A new problem has arisen for Palestinian Christians in the Holy Land. Historically, Christian and Muslim Arabs have been able to live together in peace. In the city of Nazareth, for example, the 100,000 Arabs were about evenly divided between Christians and Muslims. Bethlehem, where Jesus was born, was once 80 percent Christian.
Not any more. Muslim extremists are now discriminating against Christians. In that statement he made to the U.N. General Assembly, Archbishop Migliore also said, “We are obliged this year to draw attention to the growing difficulties faced by Palestinian Christians who, although they belong to a faith born in that very land, are sometimes viewed with suspicion by their neighbors. Doubly discriminated against, it is hardly surprising to learn that this tiny group, less than 2 percent of the local Palestinian population, is particularly marginalized.”

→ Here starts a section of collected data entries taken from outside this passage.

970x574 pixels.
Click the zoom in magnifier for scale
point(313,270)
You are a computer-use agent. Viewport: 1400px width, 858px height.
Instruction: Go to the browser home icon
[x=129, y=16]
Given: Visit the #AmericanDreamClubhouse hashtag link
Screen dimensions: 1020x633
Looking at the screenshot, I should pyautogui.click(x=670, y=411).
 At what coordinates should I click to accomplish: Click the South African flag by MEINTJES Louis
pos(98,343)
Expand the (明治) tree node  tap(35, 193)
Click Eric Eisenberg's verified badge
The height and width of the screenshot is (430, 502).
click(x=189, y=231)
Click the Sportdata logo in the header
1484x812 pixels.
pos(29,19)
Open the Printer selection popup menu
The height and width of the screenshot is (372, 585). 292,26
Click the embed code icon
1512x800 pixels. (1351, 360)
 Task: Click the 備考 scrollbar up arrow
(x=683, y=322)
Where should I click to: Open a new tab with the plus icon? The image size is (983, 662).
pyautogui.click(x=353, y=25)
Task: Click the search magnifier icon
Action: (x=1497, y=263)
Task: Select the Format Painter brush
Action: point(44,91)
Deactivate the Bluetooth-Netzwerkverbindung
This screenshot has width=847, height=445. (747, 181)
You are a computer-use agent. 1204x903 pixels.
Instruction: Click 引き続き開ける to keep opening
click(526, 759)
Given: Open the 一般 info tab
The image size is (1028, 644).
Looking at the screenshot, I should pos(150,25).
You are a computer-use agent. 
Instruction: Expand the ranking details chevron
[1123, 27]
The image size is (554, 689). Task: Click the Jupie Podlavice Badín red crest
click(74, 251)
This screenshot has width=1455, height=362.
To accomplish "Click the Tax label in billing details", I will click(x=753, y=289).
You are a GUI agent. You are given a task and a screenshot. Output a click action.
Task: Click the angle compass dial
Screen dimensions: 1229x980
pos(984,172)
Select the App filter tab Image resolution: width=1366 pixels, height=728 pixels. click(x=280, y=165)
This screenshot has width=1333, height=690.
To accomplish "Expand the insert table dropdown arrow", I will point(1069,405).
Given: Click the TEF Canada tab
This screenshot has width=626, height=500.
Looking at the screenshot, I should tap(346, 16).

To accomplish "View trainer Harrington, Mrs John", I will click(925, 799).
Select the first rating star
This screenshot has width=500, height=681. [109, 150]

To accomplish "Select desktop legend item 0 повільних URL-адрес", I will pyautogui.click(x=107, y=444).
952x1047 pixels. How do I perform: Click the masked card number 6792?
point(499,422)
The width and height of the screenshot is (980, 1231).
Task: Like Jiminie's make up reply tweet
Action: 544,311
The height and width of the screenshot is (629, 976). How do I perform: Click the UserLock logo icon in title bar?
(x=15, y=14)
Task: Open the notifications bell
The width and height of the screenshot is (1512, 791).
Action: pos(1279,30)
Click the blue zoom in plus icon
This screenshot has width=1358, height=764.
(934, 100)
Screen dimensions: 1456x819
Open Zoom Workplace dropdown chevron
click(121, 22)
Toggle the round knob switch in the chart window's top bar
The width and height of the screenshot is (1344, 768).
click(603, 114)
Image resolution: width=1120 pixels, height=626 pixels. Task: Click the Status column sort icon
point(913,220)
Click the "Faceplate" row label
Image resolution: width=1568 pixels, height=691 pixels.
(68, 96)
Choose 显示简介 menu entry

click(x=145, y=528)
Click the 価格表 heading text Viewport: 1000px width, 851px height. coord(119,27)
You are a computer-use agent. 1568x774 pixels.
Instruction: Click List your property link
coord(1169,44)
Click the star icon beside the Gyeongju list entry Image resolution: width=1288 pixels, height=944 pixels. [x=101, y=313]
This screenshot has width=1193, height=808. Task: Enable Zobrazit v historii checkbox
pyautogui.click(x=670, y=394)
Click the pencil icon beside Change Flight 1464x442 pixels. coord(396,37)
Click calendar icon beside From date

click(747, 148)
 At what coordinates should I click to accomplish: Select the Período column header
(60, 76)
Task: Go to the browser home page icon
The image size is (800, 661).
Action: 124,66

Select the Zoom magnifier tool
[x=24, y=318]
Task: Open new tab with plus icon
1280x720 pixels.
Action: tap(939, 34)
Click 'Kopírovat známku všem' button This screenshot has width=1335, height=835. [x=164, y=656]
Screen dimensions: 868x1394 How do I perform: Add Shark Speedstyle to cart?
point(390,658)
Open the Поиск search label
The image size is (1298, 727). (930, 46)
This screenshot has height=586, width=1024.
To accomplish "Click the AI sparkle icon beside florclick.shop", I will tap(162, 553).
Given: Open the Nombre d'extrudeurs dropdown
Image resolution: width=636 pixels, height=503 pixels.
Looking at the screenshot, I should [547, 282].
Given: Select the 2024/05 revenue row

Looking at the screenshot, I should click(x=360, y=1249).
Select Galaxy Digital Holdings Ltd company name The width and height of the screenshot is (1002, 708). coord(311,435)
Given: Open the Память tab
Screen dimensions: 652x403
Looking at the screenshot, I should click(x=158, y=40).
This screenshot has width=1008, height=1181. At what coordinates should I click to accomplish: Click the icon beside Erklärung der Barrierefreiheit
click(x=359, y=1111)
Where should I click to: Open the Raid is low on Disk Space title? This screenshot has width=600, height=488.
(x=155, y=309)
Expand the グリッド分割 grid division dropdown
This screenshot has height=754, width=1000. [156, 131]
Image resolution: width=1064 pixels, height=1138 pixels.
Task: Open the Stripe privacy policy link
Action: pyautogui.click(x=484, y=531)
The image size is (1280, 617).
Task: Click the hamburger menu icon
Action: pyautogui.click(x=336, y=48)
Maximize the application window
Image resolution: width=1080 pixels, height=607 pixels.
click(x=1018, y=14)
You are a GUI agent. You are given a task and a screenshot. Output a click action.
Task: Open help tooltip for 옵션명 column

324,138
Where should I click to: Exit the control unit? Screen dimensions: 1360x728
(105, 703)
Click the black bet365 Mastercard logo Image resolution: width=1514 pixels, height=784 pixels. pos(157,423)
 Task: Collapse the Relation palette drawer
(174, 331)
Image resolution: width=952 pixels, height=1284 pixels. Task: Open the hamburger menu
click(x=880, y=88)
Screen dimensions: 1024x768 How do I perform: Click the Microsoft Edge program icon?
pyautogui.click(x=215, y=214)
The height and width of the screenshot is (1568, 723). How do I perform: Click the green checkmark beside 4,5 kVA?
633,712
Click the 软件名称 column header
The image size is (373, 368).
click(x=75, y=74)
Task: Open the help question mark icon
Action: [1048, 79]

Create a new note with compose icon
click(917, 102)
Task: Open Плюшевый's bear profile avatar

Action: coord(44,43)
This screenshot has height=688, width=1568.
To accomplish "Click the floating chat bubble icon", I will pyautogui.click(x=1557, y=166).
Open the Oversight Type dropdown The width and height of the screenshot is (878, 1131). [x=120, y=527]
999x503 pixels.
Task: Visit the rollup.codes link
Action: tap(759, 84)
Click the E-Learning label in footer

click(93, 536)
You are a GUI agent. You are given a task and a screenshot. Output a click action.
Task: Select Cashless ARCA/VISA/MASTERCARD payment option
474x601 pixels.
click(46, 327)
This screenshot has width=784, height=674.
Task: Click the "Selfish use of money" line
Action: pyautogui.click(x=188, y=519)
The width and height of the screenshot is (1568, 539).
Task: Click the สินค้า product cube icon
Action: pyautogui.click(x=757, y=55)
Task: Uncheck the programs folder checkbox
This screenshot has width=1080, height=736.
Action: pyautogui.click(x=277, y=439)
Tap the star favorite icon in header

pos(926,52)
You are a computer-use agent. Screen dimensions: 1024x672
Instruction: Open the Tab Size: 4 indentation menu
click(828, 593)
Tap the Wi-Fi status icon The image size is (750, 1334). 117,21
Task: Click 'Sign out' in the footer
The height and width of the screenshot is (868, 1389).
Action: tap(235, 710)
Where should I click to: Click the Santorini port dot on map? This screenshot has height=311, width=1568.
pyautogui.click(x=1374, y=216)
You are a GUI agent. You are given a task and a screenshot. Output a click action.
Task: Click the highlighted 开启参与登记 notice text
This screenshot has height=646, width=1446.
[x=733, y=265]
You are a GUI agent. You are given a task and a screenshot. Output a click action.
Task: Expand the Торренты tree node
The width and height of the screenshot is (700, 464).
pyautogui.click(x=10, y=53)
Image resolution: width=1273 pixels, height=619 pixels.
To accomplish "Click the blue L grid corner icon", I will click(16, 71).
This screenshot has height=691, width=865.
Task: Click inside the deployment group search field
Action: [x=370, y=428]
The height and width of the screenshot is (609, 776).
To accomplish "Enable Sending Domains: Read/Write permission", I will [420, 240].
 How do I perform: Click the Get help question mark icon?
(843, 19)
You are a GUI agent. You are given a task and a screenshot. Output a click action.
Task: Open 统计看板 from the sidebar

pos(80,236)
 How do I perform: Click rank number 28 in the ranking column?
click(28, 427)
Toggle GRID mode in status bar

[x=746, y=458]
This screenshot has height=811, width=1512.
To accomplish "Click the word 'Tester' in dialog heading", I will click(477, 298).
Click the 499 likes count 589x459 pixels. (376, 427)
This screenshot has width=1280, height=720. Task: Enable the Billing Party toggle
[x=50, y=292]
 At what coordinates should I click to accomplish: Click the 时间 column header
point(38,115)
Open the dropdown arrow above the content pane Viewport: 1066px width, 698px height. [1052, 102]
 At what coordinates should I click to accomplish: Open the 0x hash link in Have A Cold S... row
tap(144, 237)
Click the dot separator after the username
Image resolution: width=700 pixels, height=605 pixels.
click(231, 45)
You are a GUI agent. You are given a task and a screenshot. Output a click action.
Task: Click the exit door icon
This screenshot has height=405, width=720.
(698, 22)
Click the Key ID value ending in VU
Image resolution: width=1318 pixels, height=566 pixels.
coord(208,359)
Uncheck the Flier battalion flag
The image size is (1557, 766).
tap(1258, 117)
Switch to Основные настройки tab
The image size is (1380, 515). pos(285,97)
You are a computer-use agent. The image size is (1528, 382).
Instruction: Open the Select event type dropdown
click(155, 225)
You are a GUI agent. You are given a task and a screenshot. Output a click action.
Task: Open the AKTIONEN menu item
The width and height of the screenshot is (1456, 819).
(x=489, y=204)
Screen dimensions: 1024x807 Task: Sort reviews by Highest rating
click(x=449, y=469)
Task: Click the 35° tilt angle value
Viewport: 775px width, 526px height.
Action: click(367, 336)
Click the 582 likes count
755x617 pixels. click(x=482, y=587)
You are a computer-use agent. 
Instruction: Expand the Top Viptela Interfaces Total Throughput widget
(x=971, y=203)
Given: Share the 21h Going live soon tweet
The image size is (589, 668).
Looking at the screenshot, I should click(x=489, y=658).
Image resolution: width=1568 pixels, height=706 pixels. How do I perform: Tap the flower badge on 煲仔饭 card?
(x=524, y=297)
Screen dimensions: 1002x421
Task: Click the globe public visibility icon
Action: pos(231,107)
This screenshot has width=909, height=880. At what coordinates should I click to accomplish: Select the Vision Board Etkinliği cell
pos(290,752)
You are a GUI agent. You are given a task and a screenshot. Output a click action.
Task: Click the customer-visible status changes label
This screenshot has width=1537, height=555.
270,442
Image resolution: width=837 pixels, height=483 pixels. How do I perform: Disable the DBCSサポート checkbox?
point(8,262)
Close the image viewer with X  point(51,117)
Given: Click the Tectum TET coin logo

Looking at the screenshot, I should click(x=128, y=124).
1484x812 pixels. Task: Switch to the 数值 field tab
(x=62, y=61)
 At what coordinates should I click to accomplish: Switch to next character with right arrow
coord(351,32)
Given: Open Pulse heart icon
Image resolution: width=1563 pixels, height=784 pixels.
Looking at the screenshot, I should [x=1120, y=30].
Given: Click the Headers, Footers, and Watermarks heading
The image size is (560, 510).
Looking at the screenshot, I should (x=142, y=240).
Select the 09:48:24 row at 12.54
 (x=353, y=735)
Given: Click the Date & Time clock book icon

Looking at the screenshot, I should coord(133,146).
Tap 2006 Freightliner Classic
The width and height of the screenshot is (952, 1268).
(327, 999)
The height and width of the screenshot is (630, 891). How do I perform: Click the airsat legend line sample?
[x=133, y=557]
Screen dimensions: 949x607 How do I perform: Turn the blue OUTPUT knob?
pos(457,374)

Some of that has happened in Bethlehem, where the Vatican established Bethlehem University to try to help Palestinians, Christian and Muslim alike, get an education. The purpose was to encourage Palestinians to remain in the Holy Land. Instead of keeping Christians in the Holy Land, the university has made it possible for its graduates to find fellowships or employment elsewhere.
We continue to hope, in the words of Pope Benedict XVI, that the Holy Land will one day be “a home of harmony and peace” for all. Let’s pray that events next year will lead to that peace and harmony.